Für den vorliegenden Fall ergibt sich, dass das Amtsgericht materiell nicht über den Anspruch hat entscheiden wollen, sondern vielmehr mangels Antrag sich mit dem Versorgungsausgleich nicht befasst hat. Dem entsprechend wurden auch keine Auskünfte eingeholt. Eine materielle Regelung des Versorgungsausgleichs nach Art. 17 Abs. 3 S. 2 EGBGB enthält das Verbundurteil nicht. Die Antragstellerin ist daher nicht gehindert, in einem neuen Verfahren nach Schaffung der Anspruchsvoraussetzungen - hier: Antragstellung - ihren Anspruch geltend zu machen.

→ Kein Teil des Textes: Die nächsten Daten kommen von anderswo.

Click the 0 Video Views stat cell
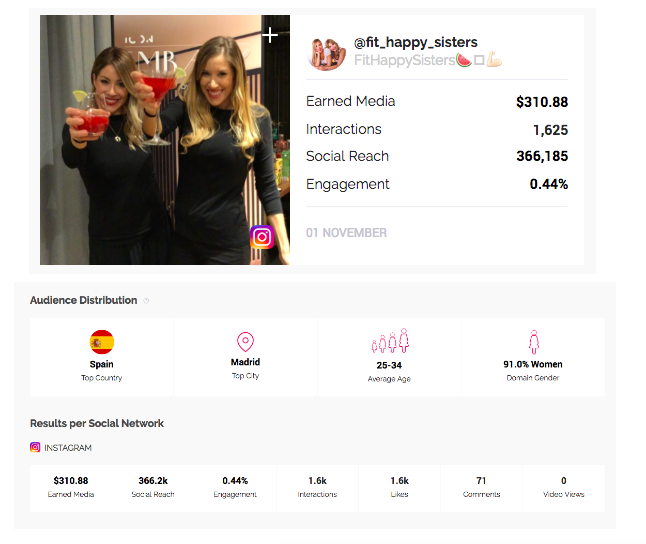 click(x=564, y=488)
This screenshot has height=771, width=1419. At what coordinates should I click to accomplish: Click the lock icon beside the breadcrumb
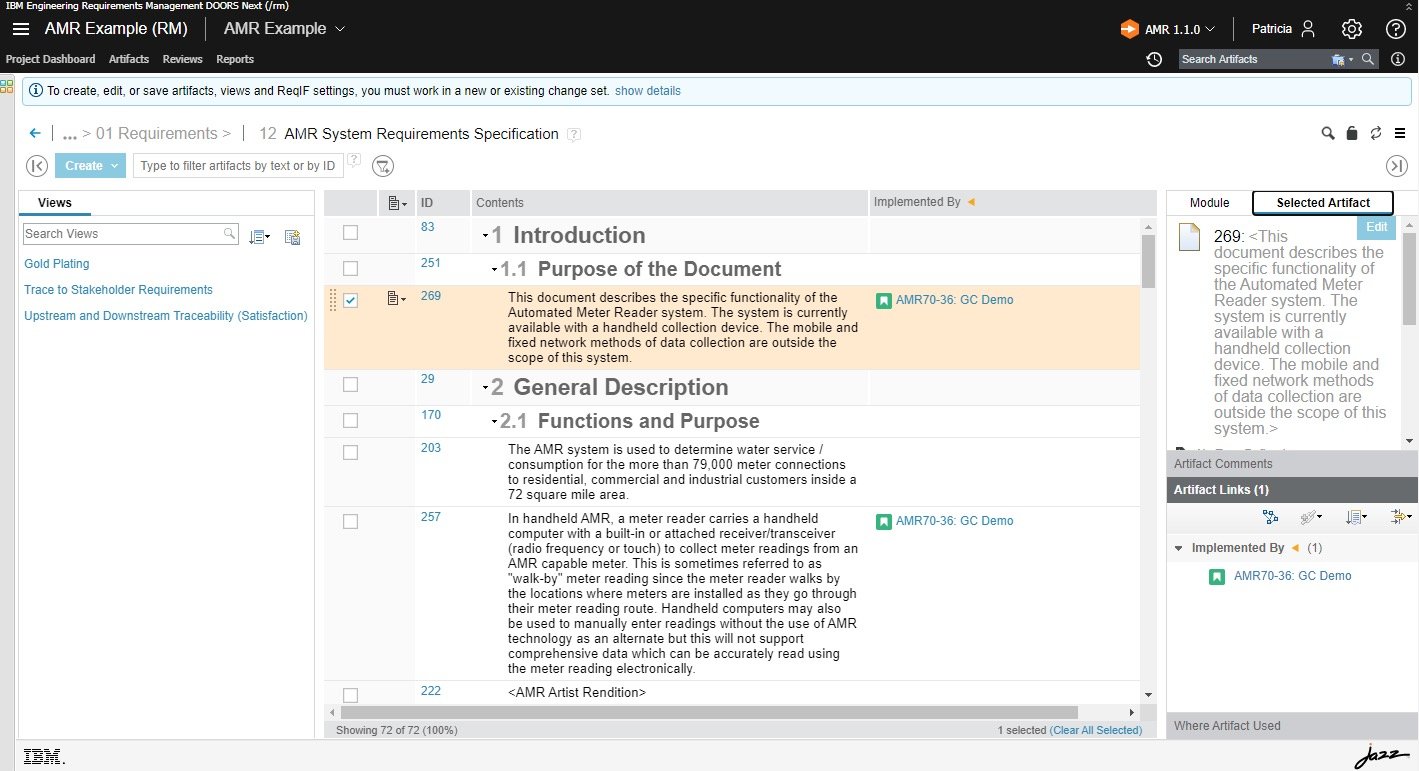click(x=1351, y=133)
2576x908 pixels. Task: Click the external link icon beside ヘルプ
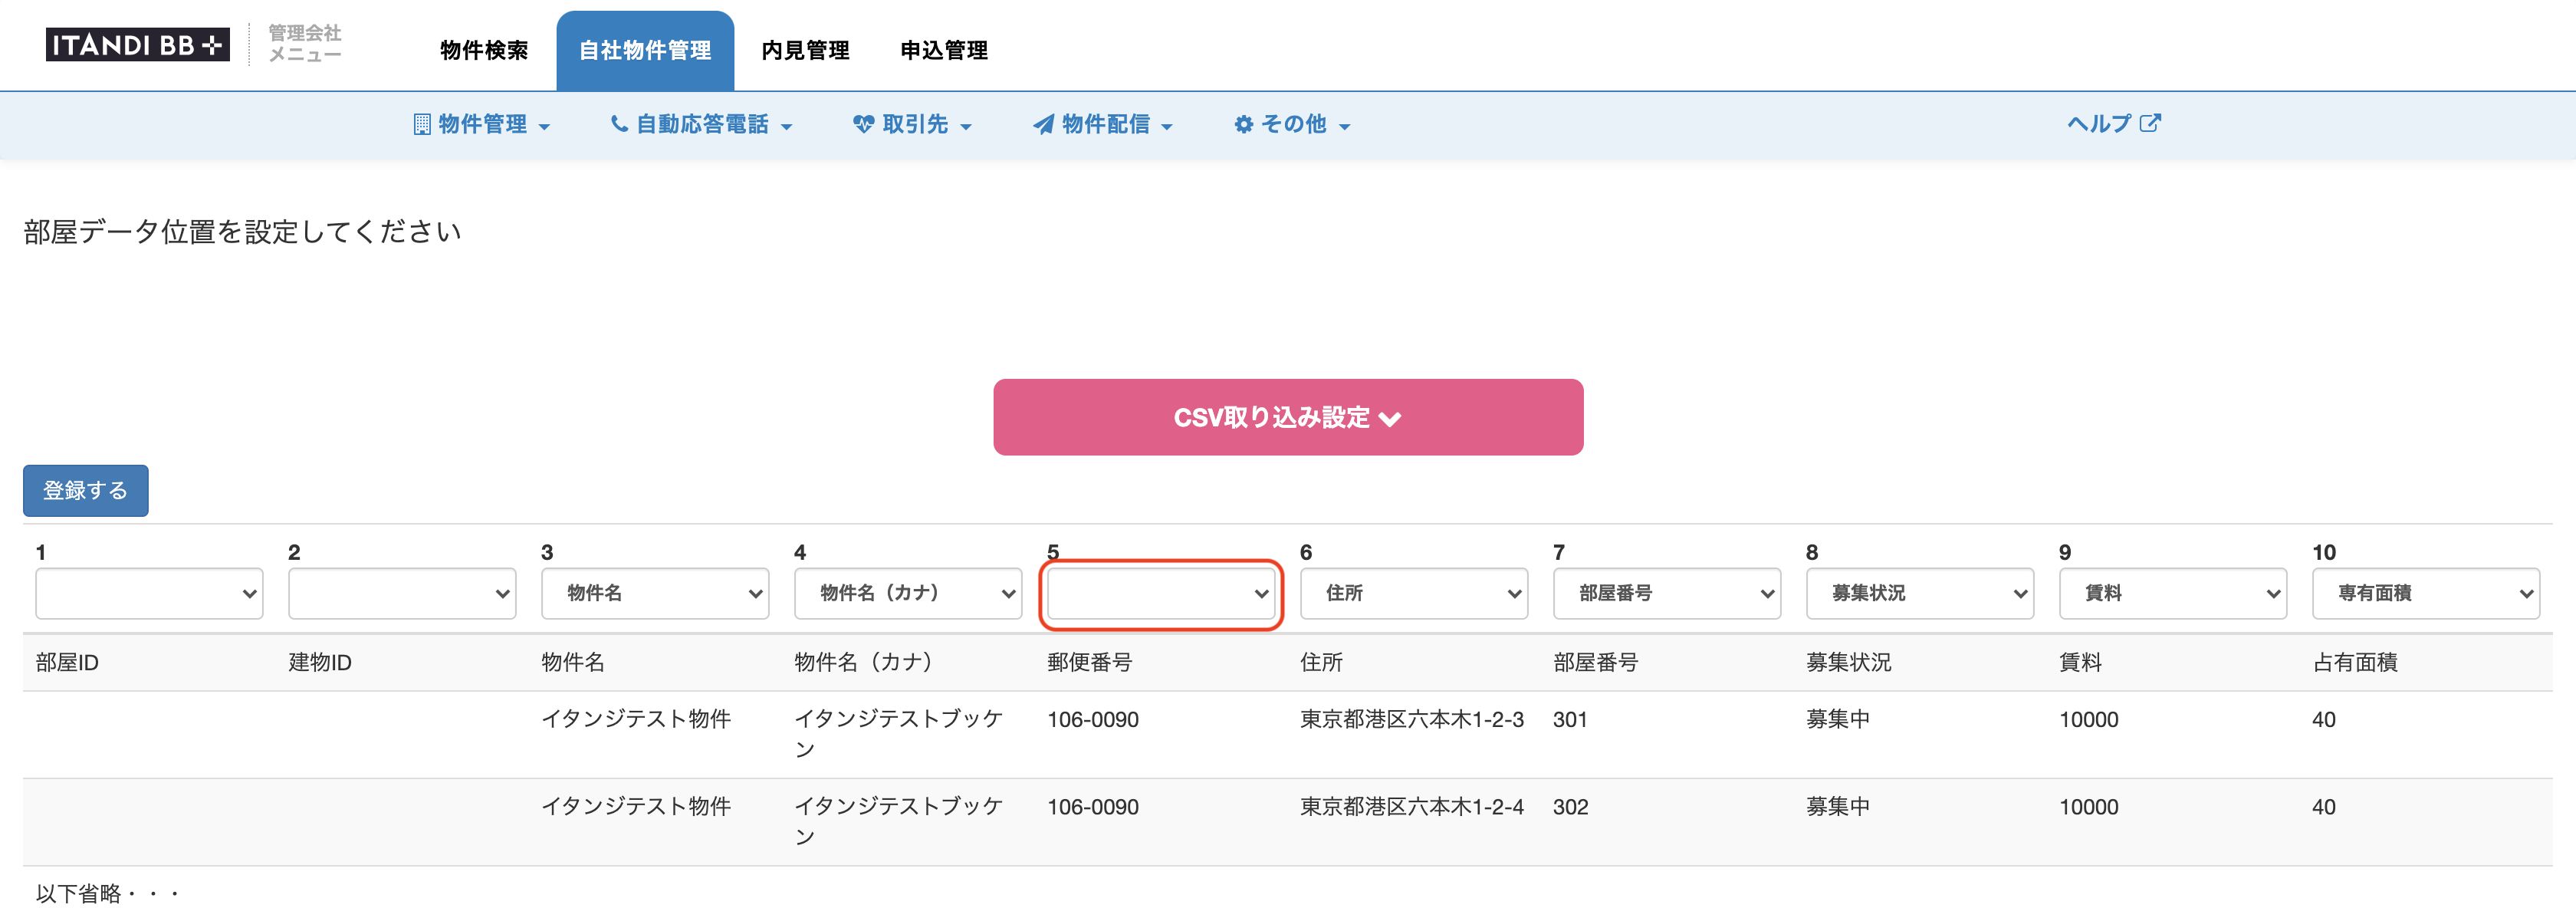2150,123
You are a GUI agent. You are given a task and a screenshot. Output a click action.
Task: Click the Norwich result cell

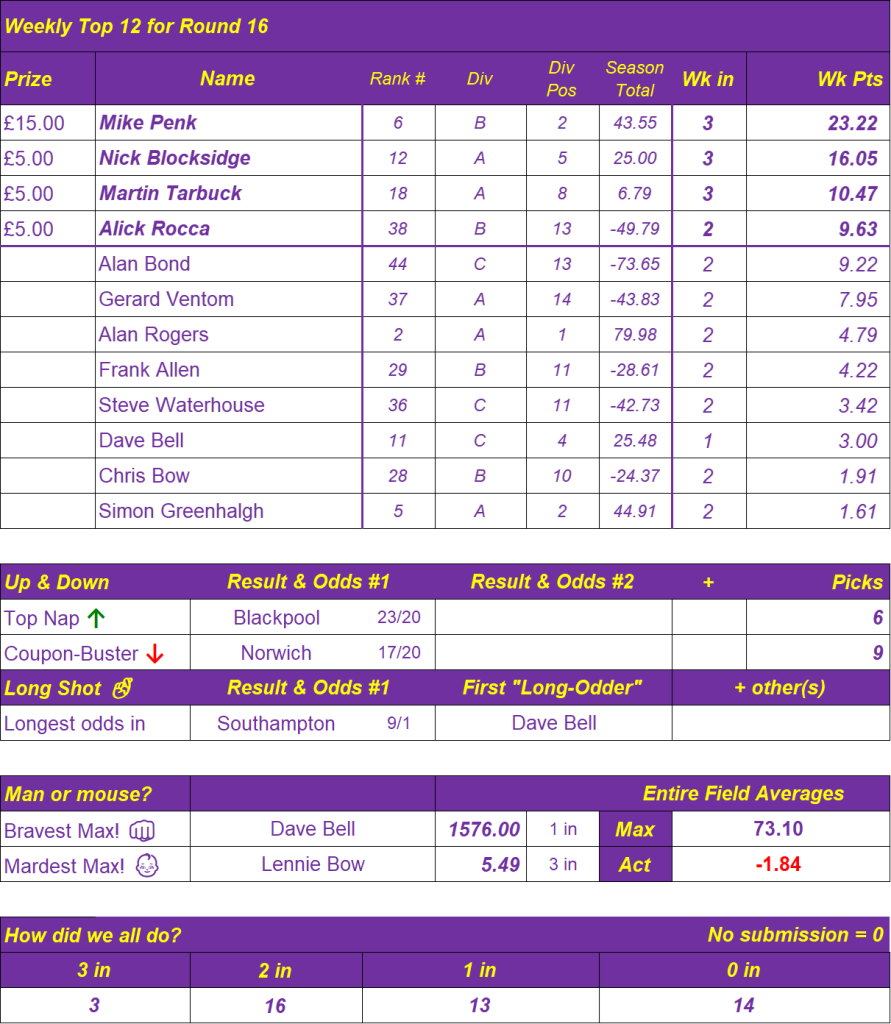point(276,654)
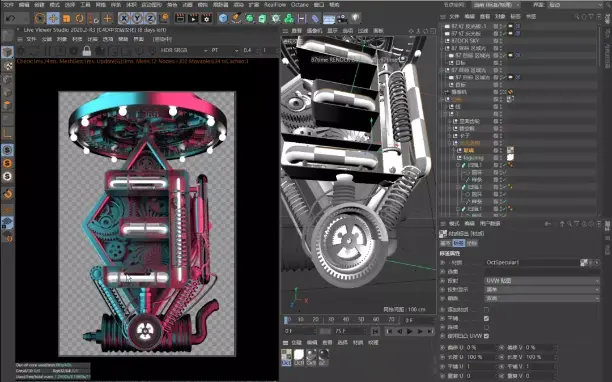The height and width of the screenshot is (382, 612).
Task: Add a Cube primitive object
Action: click(x=223, y=18)

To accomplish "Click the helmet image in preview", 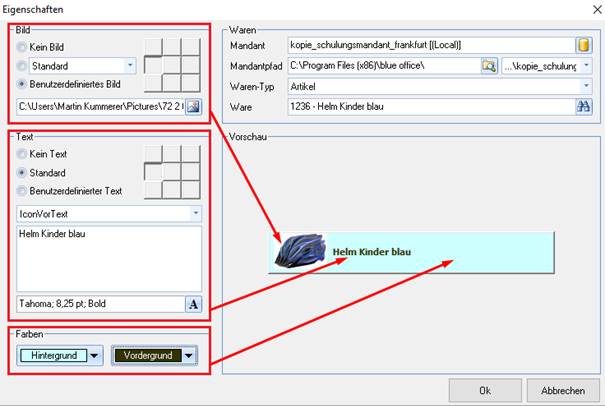I will coord(301,250).

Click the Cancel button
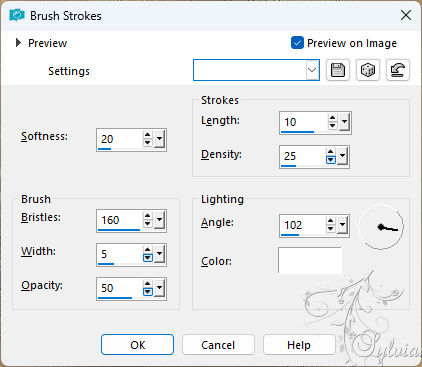click(x=218, y=345)
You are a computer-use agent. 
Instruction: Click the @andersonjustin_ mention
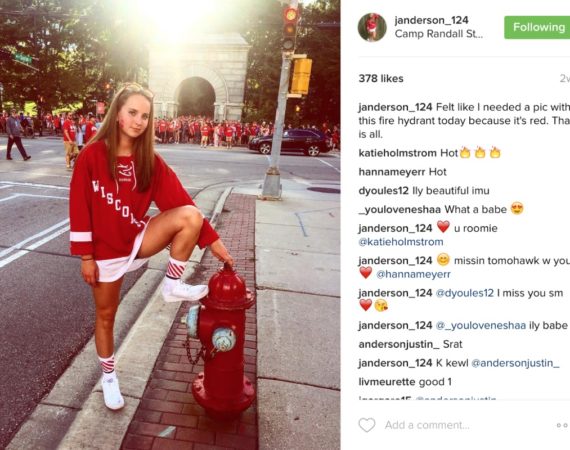515,363
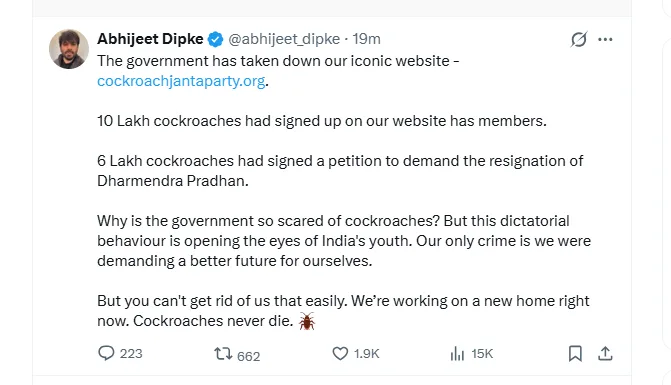Click the 1.9K likes count

click(x=367, y=354)
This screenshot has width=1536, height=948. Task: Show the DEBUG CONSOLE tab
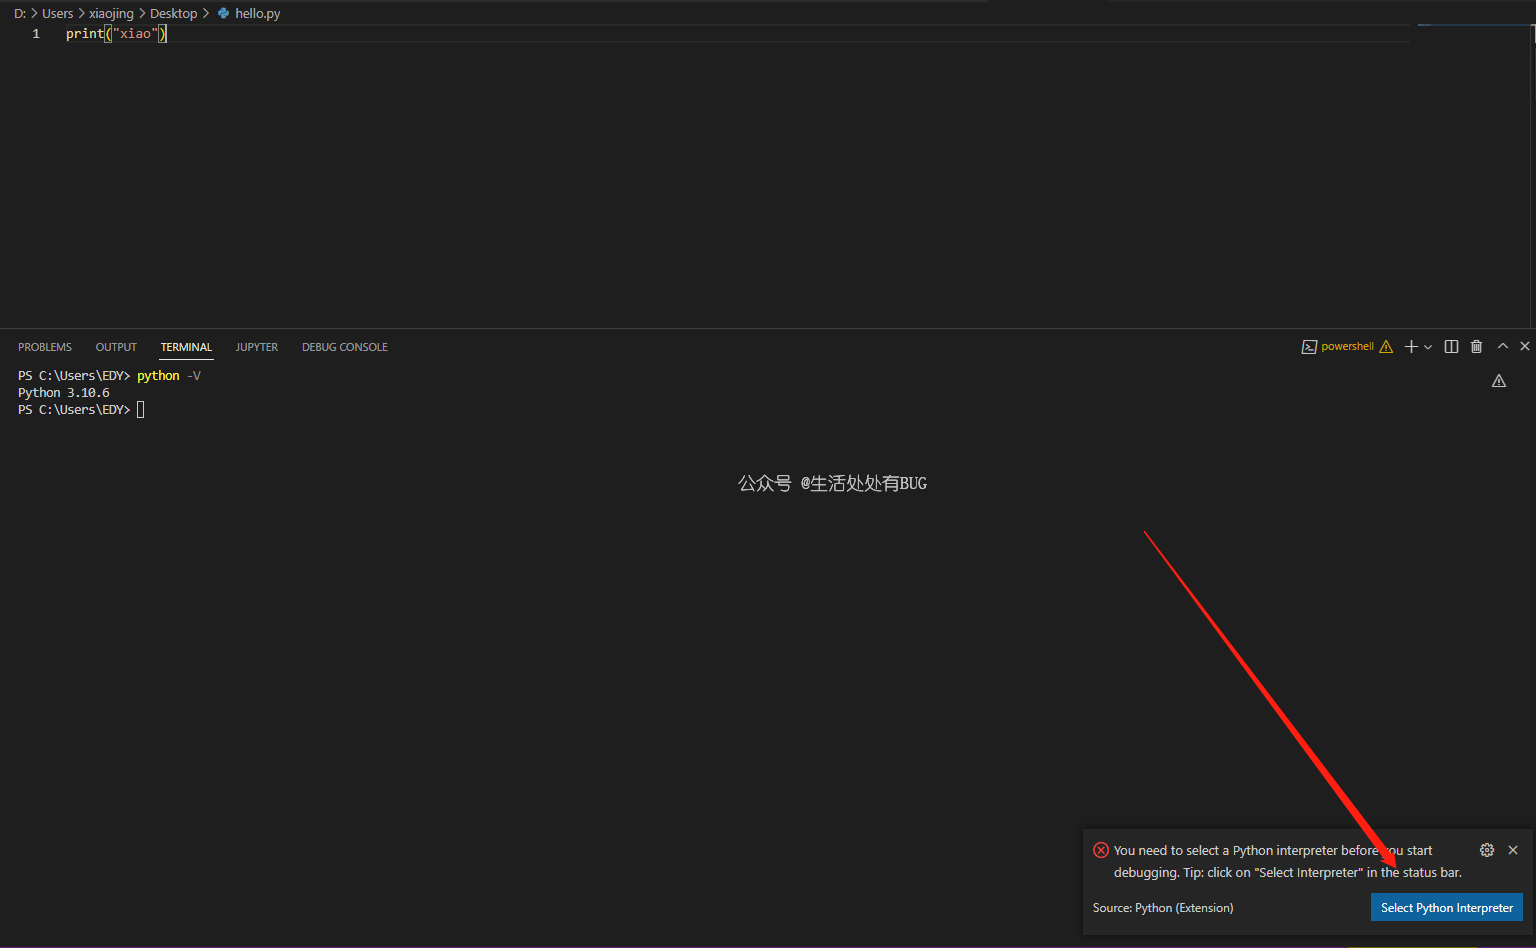coord(344,347)
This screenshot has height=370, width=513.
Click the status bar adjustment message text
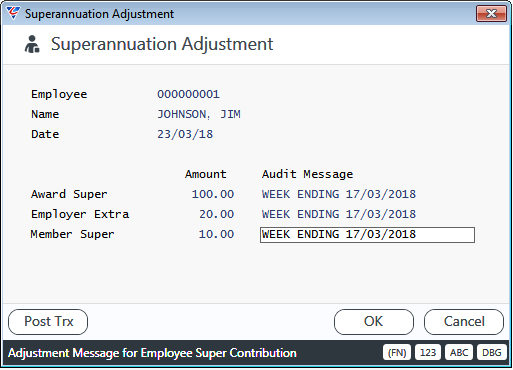152,353
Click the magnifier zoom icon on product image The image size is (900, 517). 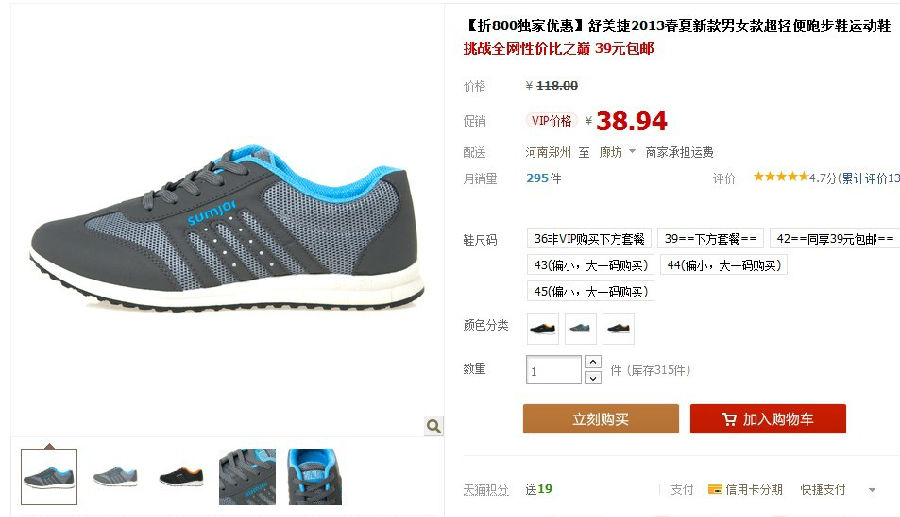[433, 426]
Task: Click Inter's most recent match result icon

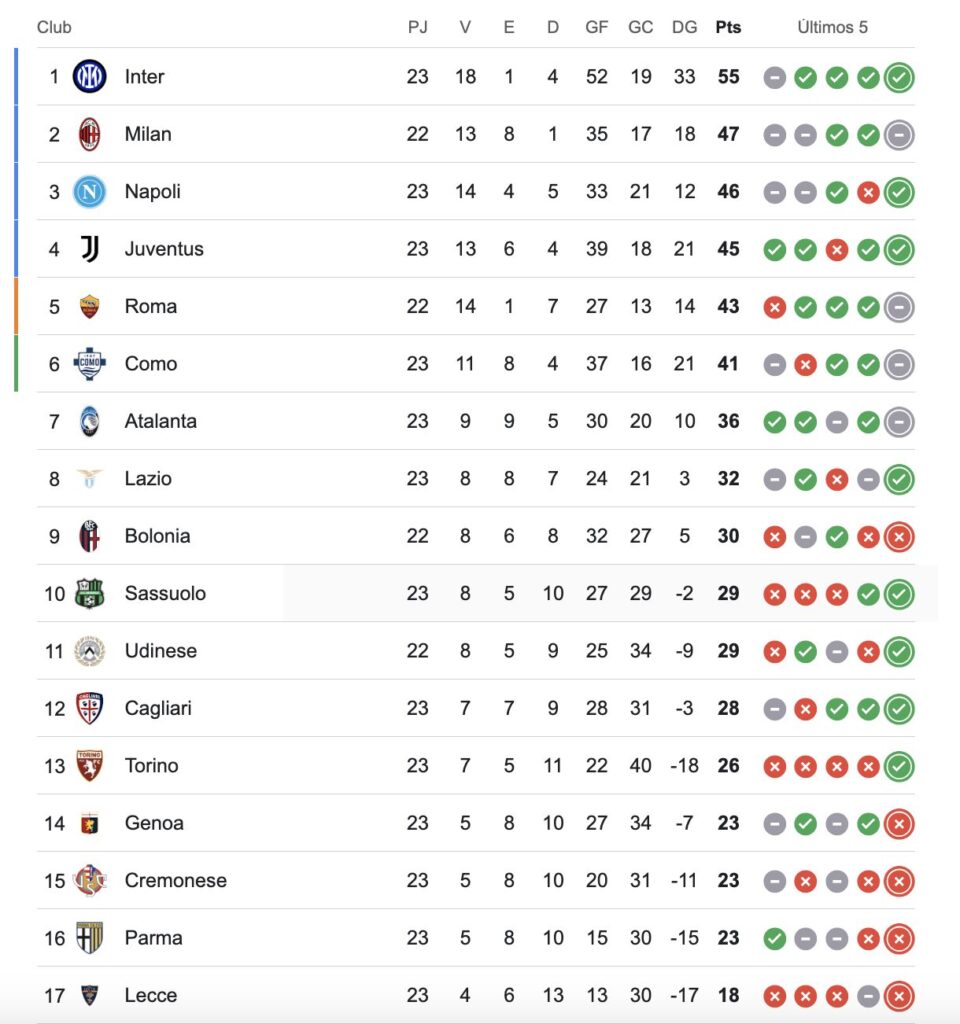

4. Da das Amtsgericht dies verkannt hat, ist auf Antrag des Antragstellerin das Verfahren in entsprechender Anwendung des § 538 ZPO (vgl. hierzu Zöller / Philippi, a.a.O., 621 e Rn. 76 m.w.N.) an das Amtsgericht zur weiteren Ermittlung und Entscheidung zurück zu verweisen. Eine Entscheidung durch den Senat ist nicht sachdienlich, da die Versorgungsanwartschaften der Parteien noch nicht ermittelt sind. Diese tatsächlichen Feststellungen zur Durchführung des Versorgungsausgleichs hat das Amtsgericht - Familiengericht - zu treffen.

III.

Die Gerichtskosten für das Beschwerdeverfahren werden gemäß § 21 Abs. 1 S. 1 GKG nicht erhoben. Eine Kostenentscheidung im Übrigen ist nicht veranlasst (vgl. Zöller / Gummer / Heßler, a.a.O., § 538 Rn. 58).

Die Festsetzung des Gegenstandswertes beruht auf § 49 GKG. Der Senat setzt dabei den Mindestwert von 1.000 EUR an, weil bislang mangels Sachaufklärung nicht erkennbar ist, welche Anrechte dem Versorgungsausgleich unterliegen.

Die Voraussetzungen für die Zulassung der Rechtsbeschwerde liegen nicht vor. Die Entscheidung BGH FamRZ 1996, 282 steht nicht entgegen, weil jene Entscheidung ein Verfahren nach § 10a VAHRG betraf.